We are so very thankful as we reflect on all the miracles we have experienced over the past year. Your faithful prayers, support, and encouragement and God’s grace and mercy shown abundantly over and over again. Easter is almost a month later this year than last, so the dates don’t exactly line up for a year ago, but obviously the importance of the season, not only because it marks the Christian faith’s hope and ultimate triumph of Christ’s victory over sin and death, but because it will always mark for us, the darkest time of our life that yet, kept holding the hope of a new and beautiful future, far above and beyond anything we imagined through the Lenten Season of 2024.


In the Church of England, the worldwide Anglican Church, and Episcopal Church of America, the liturgical calendar sets a structure followed around the world by all the churches of that faith each week. Last Sunday was the first Sunday of Lent and as a part of the liturgy for that week, there is a call to a penitent heart confessing sin and seeking mercy. As I looked over the liturgy for last Sunday, March 9th, I was struck with how relevant, how applicable, and how hope-filled, this liturgy was and how important is was for us as individuals, so badly needed by us as a nation, and what this message could mean for the world as a whole.
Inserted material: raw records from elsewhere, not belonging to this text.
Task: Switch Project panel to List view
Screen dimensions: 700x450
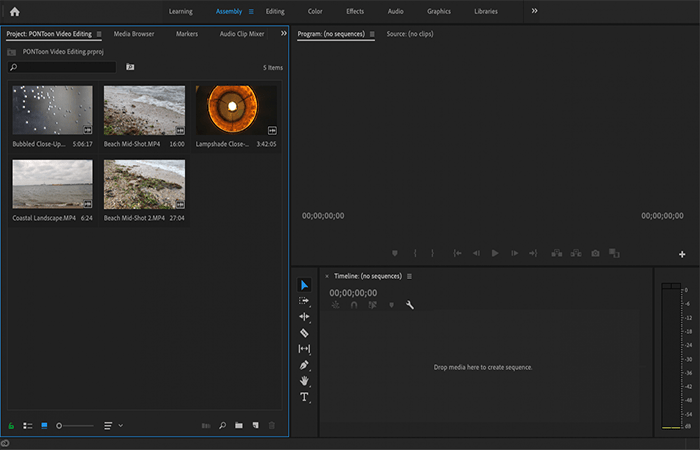Action: pos(28,426)
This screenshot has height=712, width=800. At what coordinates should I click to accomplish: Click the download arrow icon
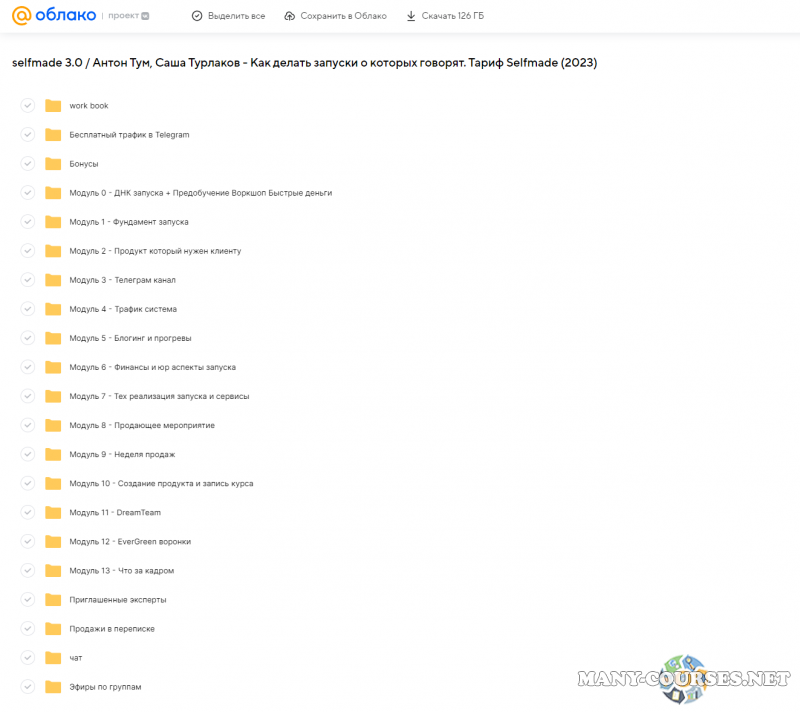point(411,17)
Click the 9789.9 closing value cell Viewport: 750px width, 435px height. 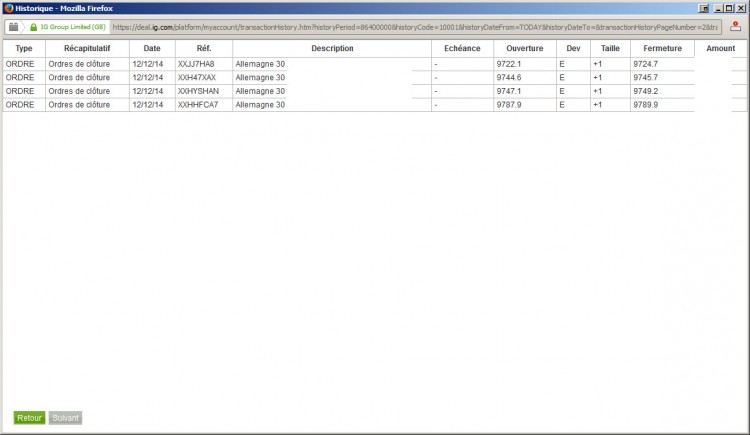point(662,105)
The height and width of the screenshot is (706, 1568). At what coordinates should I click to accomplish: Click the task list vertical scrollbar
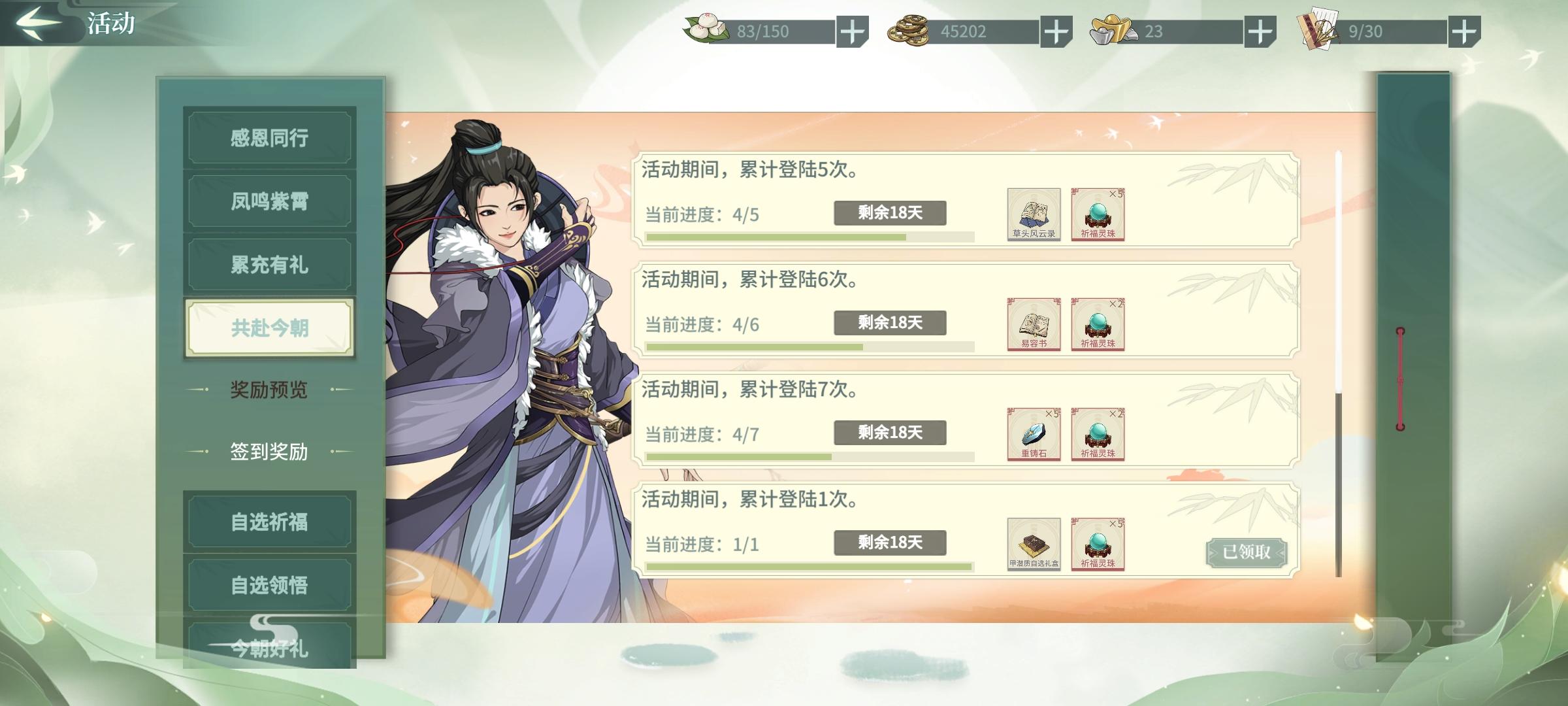[x=1339, y=363]
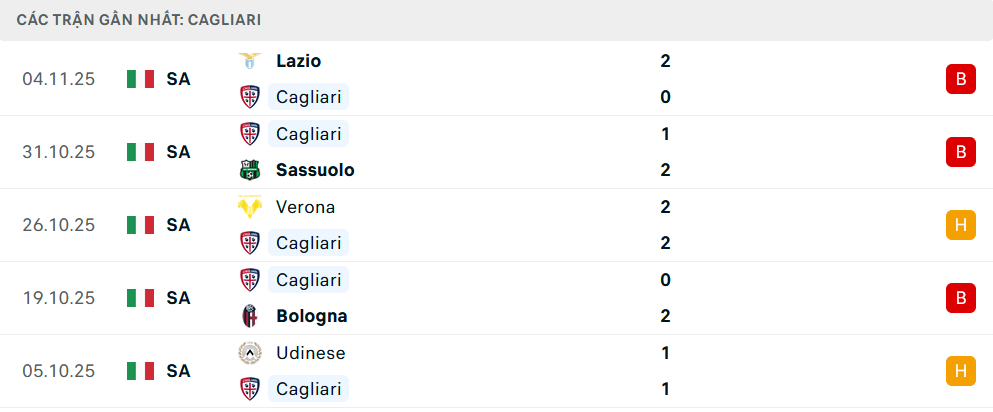This screenshot has width=993, height=412.
Task: Click the red B badge for Lazio match
Action: point(960,79)
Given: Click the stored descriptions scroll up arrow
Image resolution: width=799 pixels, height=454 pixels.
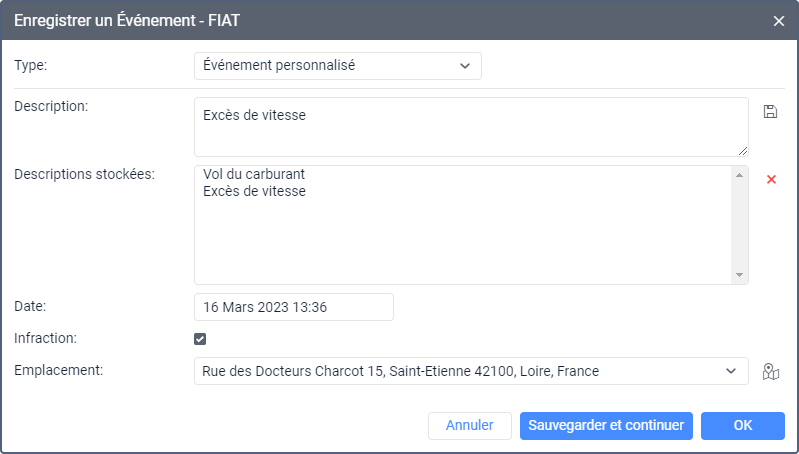Looking at the screenshot, I should tap(739, 175).
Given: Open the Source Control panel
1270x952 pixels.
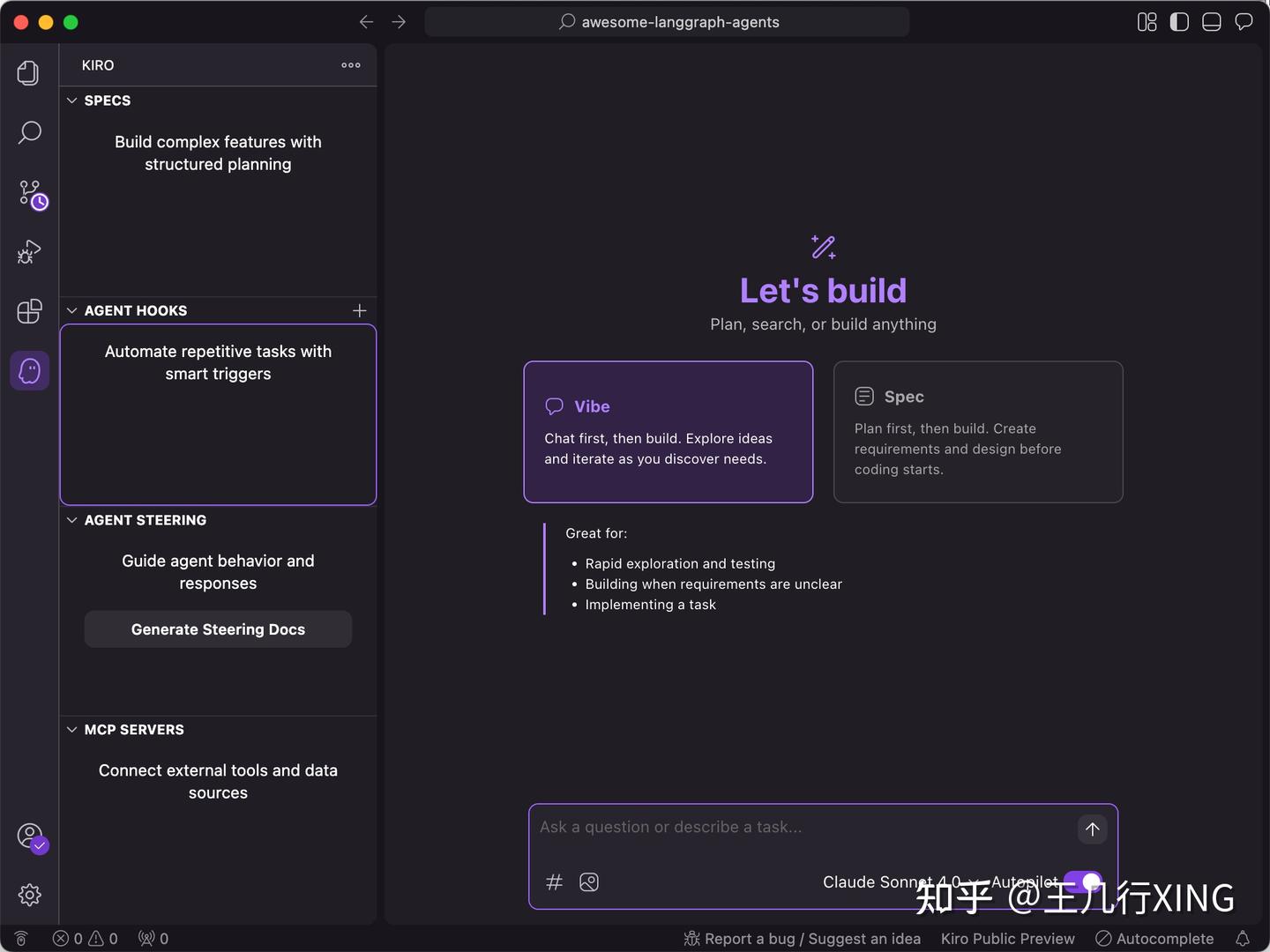Looking at the screenshot, I should [x=29, y=192].
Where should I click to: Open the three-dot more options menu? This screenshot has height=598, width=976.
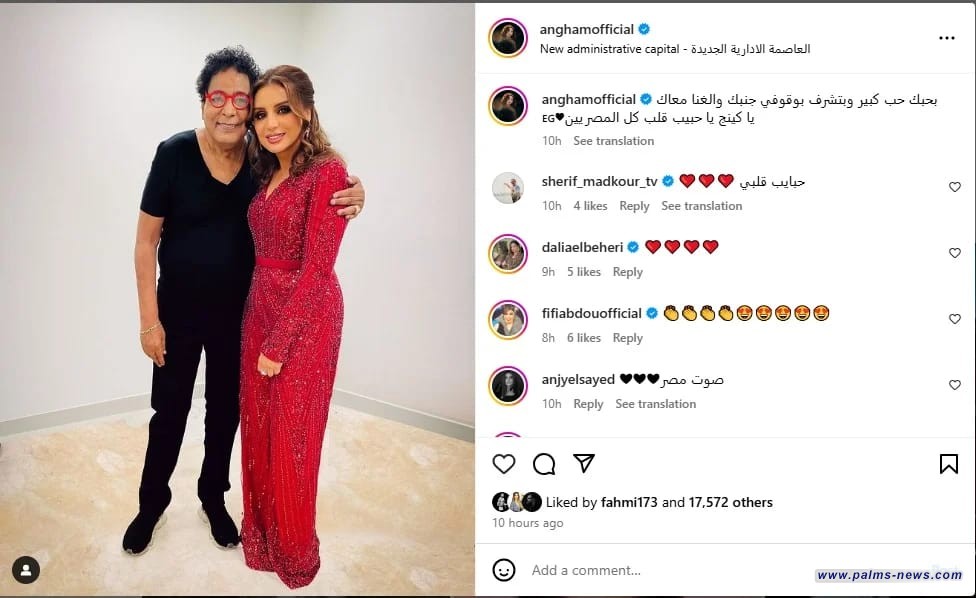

It was also encouraging for me to think that congregations all over the world were praying this at the same time, even in the midst of the strife and chaos that so characterizes our nation and the world at the present time.


Here is just a portion of the liturgy that sought a penitent heart, confessing sin, and seeking mercy in thankfulness for Christ’s journey to the Cross and His ultimate resurrection victory:


Most holy and merciful God:

  • We confess to you and to one another, and to the whole communion of saints in heaven and on earth, that we have sinned by our own fault in thought, word, and deed; by what we have done, and by what we have left undone.

  • We have not loved you with our whole heart, and mind, and strength. We have not loved our neighbors as ourselves.

  • We have not forgiven others, as we have been forgiven.

  • We have been deaf to your call to serve, as Christ served us. We have not been true to the mind of Christ.


In confession and seeking mercy for:

  • All our past unfaithfulness: the pride, hypocrisy and impatience of our lives, we confess to you.

  • Our self-indulgent appetites and ways, and our exploitation of other people, we confess to you.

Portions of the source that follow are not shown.